Emma and I went out to the Smugglers' Bazaar yesterday afternoon. It was her first time browsing through the stalls offering products looted from NATO shipments. As with last month, I concentrated my purchases mostly on American junk food:
David Inspects Boots
and Gas Mask
This time I paid more attention to the materiel on offer. I paid 65 rupees for a thermal infusor that plugs into an electrical socket to boil up a cup of water. That could be useful for making tea somewhere further down the road on this trip. Lying in front of another stall, one cardboard box among many held file folders of personnel information. The few folders I flipped through didn't look like terribly high-level information. The name of a (presumably) deployed soldier was written on each folder's tab. Inside were forms: lists checking off which gear had been issued to that particular soldier and other boring paperwork.

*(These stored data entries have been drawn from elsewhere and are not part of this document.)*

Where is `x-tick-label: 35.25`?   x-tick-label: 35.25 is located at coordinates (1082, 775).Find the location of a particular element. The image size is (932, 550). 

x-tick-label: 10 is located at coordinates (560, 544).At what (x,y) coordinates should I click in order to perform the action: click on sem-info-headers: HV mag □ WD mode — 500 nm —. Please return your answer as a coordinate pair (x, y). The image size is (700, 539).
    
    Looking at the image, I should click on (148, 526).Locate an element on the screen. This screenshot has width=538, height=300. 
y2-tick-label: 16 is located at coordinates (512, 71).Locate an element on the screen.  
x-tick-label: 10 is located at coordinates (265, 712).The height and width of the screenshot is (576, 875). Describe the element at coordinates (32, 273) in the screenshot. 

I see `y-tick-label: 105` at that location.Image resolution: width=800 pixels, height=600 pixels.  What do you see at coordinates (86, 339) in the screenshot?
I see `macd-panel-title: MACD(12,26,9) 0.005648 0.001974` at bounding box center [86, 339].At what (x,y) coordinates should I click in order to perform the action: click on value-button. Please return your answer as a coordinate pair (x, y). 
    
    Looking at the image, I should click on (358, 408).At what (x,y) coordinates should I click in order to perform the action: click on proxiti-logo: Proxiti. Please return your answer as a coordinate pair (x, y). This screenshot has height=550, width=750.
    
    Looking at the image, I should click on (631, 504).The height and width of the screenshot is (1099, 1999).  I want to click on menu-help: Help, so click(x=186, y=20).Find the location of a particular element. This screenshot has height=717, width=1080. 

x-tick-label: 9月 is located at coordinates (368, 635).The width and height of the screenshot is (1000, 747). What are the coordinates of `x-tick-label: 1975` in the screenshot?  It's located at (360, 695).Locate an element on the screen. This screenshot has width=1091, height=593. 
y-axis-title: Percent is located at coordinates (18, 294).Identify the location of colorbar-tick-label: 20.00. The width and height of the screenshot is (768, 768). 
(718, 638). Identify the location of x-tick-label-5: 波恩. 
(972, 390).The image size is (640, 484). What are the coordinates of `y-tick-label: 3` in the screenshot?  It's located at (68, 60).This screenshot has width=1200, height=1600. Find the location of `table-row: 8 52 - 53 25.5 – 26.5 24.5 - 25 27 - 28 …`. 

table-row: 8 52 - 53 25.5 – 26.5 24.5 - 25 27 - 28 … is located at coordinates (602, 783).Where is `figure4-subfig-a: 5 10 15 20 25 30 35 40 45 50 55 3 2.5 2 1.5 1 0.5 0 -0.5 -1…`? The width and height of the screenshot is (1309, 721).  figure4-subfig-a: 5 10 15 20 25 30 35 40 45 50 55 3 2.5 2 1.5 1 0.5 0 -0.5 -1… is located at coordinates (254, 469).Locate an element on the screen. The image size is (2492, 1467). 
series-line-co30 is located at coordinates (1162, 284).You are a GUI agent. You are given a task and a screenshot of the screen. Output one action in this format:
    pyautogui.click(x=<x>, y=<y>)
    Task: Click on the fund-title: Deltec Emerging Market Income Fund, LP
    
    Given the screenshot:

I was more intrigued by a folding chart and glossy color publication, the "Counter-Sniper Pocket Guide". I paid ten rupees for the fold-up manual. It's largest type proclaimed:
But for the subject matter, each section of the leaflet could have been drawn from a corporate business presentation. Next to the large type was a flow chart of words in circles feeding into each other ending in an arrow that looped back to the first circle:
Observe => Orient => Decide => Act ↵
Slice the Pie. Kill the Sniper!
Under the heading "Locating Sniper Positions 'Slice the Pie'" were diagrams of circles and triangles with semi-shaded areas that looked more like expense graphs than instructions for an infantryman.
After we'd each loaded up on ample booty, Emma and I hopped on a city bus to Islamia College to meet Irina after her Pashto class. The three of us finished our evening by educating ourselves in the art of the counter-snipe--followed by a bowl of peach-flavored tobacco at a nearby shishah lounge.